(Beginning of EXTRACT TO READ)

In the state of Texas, businesses that want their premises to be off-limits to the carrying of firearms are required to post signage alerting gun owners to that fact. It’s a pretty simple and reasonable requirement, and the signs themselves aren’t hard to find. A new federal lawsuit filed by a coffee shop and a church in the Houston area, however, claims that the requirement is a violation of their First Amendment rights.
The suit, which is being supported by Everytown for Gun Safety’s in-house law firm, claims that the free speech rights of those wanting to ban guns from their property has been burdened by the requirement that they must display the signage as required by the state legislature, instead of being able to use whatever sign they want.

(End of EXTRACT TO READ)
(Beginning of GIVEN ENTRIES)

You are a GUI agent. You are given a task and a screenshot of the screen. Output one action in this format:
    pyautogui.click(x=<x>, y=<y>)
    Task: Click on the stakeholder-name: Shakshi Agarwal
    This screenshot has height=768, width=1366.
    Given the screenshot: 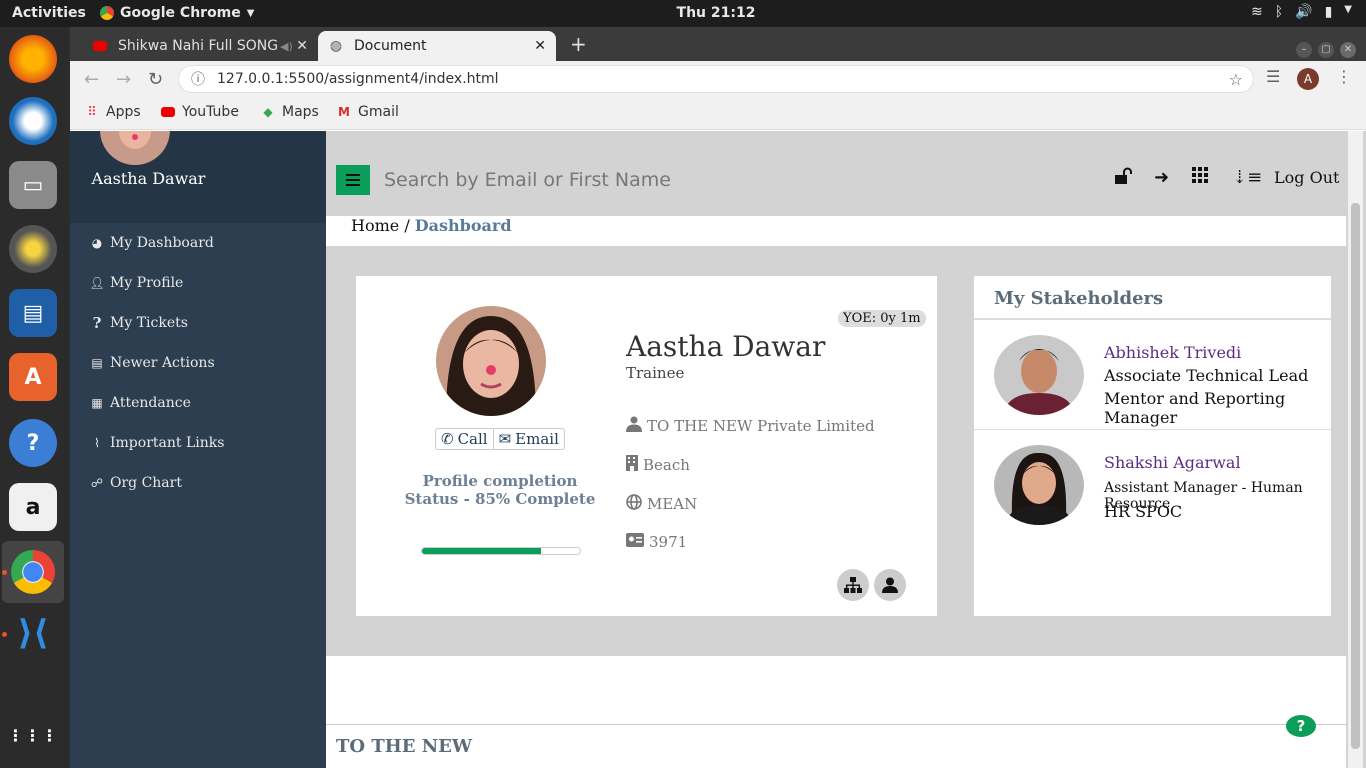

(End of GIVEN ENTRIES)

=== WORK TO BE COMPLETED ===
Continue the article about the Texas lawsuit over firearm-ban signage, starting right after its last sentence.

=== OUTPUT FOR THIS EXERCISE ===
If these property owners use other means of indicating that firearms are not welcome on the premises—even if entirely reasonable and understandable—they cannot avail themselves of Texas’s criminal trespass laws. By contrast, property owners who wish to exclude others for any other reason at all do not face these same burdens. This viewpoint-based discrimination was entirely intentional; the Texas state land commissioner who drafted these requirements admits that he “intentionally made the sign’s language cumbersome” to discourage businesses from prohibiting entry to customers carrying guns.
Moms Demand Action has been complaining about the signage for at least two years. Back in 2018, the Austin American-Statesman devoted an entire article to the issue, highlighting the gun control group’s opposition to the signage requirement.
The Moms Demand Action members say some gun owners are “gaming” the system by ignoring a property owner’s wishes if the sign doesn’t fit literally the one-inch letter of the law or violates other specifics.
They showed me numerous screen shots listing establishments with allegedly illegal signs. The assumption, at least based on the Internet conversations, is that an armed customer can’t be convicted of criminal trespass if the sign isn’t technically correct.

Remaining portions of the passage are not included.